According to Johann Wentzel, a Ph.D student at the University of Waterloo in Ontario whose research focuses on augmented and virtual reality, the field has come a long way in less than a decade. He said advancements in AR/VR technology could work together to better enable “a sense of presence, immersion and interactivity” that may characterize the education metaverse in the years ahead.
“AR interfaces and displays could allow aspects of the real world to be better explained, more easily highlighted, or even more deeply interactable than traditional teaching tools could allow. It specifically could allow teachers to not only explain something at the front of the room but bring the content straight to the student’s desk and make it interactive,” he said. “AR and VR are really coming into their own.
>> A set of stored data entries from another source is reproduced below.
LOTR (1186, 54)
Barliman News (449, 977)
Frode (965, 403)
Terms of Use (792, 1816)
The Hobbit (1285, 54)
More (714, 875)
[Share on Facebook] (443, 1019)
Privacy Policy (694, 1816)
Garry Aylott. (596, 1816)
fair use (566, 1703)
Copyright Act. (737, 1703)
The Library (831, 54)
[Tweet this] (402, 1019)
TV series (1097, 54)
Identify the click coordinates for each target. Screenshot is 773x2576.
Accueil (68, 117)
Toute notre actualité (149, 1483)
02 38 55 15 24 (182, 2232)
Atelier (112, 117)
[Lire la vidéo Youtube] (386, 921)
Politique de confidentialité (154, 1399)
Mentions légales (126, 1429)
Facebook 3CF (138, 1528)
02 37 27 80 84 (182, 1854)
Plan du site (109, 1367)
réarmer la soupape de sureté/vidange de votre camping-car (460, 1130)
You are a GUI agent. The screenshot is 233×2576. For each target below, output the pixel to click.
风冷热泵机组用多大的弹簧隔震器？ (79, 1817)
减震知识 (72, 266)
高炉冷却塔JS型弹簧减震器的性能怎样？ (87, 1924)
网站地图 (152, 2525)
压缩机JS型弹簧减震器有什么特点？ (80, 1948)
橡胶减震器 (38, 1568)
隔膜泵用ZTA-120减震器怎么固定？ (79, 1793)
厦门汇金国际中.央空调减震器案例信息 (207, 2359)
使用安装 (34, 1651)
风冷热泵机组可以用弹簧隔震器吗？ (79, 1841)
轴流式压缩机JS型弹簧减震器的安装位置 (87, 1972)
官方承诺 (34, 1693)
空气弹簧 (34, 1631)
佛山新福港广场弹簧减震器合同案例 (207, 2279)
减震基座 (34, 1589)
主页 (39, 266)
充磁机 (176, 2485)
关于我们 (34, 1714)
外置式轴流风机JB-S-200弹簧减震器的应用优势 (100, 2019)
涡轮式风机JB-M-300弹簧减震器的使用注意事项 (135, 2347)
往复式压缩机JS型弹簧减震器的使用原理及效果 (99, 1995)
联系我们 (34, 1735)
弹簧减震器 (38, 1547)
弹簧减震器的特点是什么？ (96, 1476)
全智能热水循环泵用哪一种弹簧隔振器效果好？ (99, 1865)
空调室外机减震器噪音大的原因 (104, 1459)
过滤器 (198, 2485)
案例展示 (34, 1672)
From a technological standpoint, VR has improved by leaps and bounds since the first Oculus Rift in 2015 … Improved room tracking, wireless, increased field of view, better controllers, all of these have really deepened the level of interaction that AR and VR can accommodate.”
According to a recent Brookings Institution report, the AR/VR-driven metaverse could be “as omnipresent as TikTok, Instagram and Facebook [now Meta]” as the tech field progresses, and as educators embrace gamification in K-12 learning.
Kathy Hirsh-Pasek, a psychology professor at Temple University and senior fellow at Brookings, said she envisions the technology will be used to create realistic and immersive learning experiences similar to the children’s TV series “The Magic School Bus,” in which the show’s students take field trips into the human body or far away in outer space.